Copy the records verbatim, starting at the line that contains "Maximize the Add appointment dialog" and ending with the last line of the records.

Provided records:
╔══

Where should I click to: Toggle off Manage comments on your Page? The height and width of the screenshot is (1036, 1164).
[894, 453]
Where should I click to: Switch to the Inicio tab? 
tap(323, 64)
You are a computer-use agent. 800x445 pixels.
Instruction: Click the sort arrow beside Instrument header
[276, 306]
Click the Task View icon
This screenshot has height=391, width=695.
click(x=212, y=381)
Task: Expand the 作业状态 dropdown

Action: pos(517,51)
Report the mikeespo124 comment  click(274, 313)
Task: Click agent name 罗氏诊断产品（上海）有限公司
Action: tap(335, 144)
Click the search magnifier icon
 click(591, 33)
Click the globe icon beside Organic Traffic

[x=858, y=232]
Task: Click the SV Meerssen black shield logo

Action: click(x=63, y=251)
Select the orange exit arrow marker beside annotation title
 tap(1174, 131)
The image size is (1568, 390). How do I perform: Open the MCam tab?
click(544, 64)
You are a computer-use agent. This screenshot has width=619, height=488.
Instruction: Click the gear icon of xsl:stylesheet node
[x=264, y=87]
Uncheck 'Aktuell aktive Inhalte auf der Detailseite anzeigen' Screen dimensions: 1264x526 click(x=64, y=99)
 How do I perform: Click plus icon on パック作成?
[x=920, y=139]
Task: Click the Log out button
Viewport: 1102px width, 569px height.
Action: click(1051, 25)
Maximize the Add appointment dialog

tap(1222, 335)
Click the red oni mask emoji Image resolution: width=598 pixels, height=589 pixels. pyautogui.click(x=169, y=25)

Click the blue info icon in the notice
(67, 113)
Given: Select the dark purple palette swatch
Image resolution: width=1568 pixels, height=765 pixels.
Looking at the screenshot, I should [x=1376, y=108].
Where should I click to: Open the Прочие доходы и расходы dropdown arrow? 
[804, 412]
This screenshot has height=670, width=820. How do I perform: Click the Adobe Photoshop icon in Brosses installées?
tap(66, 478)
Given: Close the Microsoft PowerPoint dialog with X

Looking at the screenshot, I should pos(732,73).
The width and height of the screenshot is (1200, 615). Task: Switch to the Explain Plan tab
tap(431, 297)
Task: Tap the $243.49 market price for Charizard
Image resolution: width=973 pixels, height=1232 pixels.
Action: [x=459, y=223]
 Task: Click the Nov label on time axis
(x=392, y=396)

╚══

Result for this task:
Maximize the Add appointment dialog

tap(1222, 335)
Click the red oni mask emoji Image resolution: width=598 pixels, height=589 pixels. pyautogui.click(x=169, y=25)

Click the blue info icon in the notice
(67, 113)
Given: Select the dark purple palette swatch
Image resolution: width=1568 pixels, height=765 pixels.
Looking at the screenshot, I should [x=1376, y=108].
Where should I click to: Open the Прочие доходы и расходы dropdown arrow? 
[804, 412]
This screenshot has height=670, width=820. How do I perform: Click the Adobe Photoshop icon in Brosses installées?
tap(66, 478)
Given: Close the Microsoft PowerPoint dialog with X

Looking at the screenshot, I should pos(732,73).
The width and height of the screenshot is (1200, 615). Task: Switch to the Explain Plan tab
tap(431, 297)
Task: Tap the $243.49 market price for Charizard
Image resolution: width=973 pixels, height=1232 pixels.
Action: [x=459, y=223]
 Task: Click the Nov label on time axis
(x=392, y=396)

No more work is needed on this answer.